The 3,300-year-old find is highly surprising considering the vast number of visitors and researchers that have descended into the boy-pharaoh's tomb since British explorer Howard Carter discovered and broke into the treasure-packed burial place in the early 1920s.
Dr. Zahi Hawass, a world-famous Egyptologist who heads Egypt's Supreme Council of Antiquities, said his team of archaeologists had discovered baskets containing "large quantities of well-preserved doum [palm] fruits," and twenty pear-shaped vases bearing Tutankhamun's official seal.
The discovery is the second major find in three months for Hawass, who announced in June he had identified the mummy of Hatshepsut, Egypt's best-known female pharaoh and an ancestor of Tutankhamun.
Hawass's team reportedly found the provisions, intended to accompany Tutankhamun into the afterlife, in a treasure chamber next to the room where the king's elaborate, multi-layered coffin was discovered. It remains unclear whether Howard Carter saw the items, but they are not listed in his reports on the tomb.

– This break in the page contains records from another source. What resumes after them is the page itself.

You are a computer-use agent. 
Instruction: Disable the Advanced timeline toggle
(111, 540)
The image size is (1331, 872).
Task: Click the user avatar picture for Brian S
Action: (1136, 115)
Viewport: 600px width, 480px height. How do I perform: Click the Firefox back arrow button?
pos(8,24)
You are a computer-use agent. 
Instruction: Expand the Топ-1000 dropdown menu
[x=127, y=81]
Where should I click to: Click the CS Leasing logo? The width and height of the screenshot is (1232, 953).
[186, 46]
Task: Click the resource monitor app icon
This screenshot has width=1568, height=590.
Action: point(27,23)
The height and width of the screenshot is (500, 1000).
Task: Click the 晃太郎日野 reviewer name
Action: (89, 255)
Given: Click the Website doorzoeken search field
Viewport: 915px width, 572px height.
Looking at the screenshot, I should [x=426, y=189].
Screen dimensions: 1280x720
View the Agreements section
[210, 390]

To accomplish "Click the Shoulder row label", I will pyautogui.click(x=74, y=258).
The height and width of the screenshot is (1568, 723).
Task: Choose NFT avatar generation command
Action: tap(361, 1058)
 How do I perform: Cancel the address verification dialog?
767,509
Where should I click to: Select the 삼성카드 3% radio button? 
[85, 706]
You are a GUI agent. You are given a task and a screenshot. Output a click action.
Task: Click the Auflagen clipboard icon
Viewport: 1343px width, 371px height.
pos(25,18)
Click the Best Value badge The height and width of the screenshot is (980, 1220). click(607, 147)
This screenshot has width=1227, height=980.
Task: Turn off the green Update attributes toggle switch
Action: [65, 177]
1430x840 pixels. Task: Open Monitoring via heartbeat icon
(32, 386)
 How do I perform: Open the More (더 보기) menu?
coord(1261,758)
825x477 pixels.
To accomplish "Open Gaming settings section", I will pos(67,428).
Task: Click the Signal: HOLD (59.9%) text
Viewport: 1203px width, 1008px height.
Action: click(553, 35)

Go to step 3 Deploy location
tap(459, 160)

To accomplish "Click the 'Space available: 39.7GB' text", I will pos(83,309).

Despite his short, relatively unimportant reign and early death, Tutankhamun shot to international fame after Carter's discovery, due to the hundreds of perfectly preserved luxury items discovered in his tomb in the Valley of the Kings, in a desert near modern-day Luxor.
As Tutankhamun's reign marked the end of the 'heretic' Armana period of Pharaonic Egypt when the traditional gods were rejected and the people were ordered to worship the god Aten via his intermediary the pharaoh, many items belonging to his 18th-Dynasty predecessors were bundled into his tomb, to seal the end of the era.
Concealed deep under the sand and forgotten, the burial place was left untouched for over three millennia, while many of the more illustrious Egyptian kings had their tombs looted from antiquity onwards. Tutankhamun's solid-gold funerary mask remains one of the most widely recognized symbols of ancient Egypt.
The boy-king's tomb, visited by thousands every year, is now largely empty, the contents having been moved to the Cairo Museum. However, his body - cut into pieces by Carter's team to recover the precious stones and amulets stuck to the mummy - remains in the tomb, in its inner sarcophagus.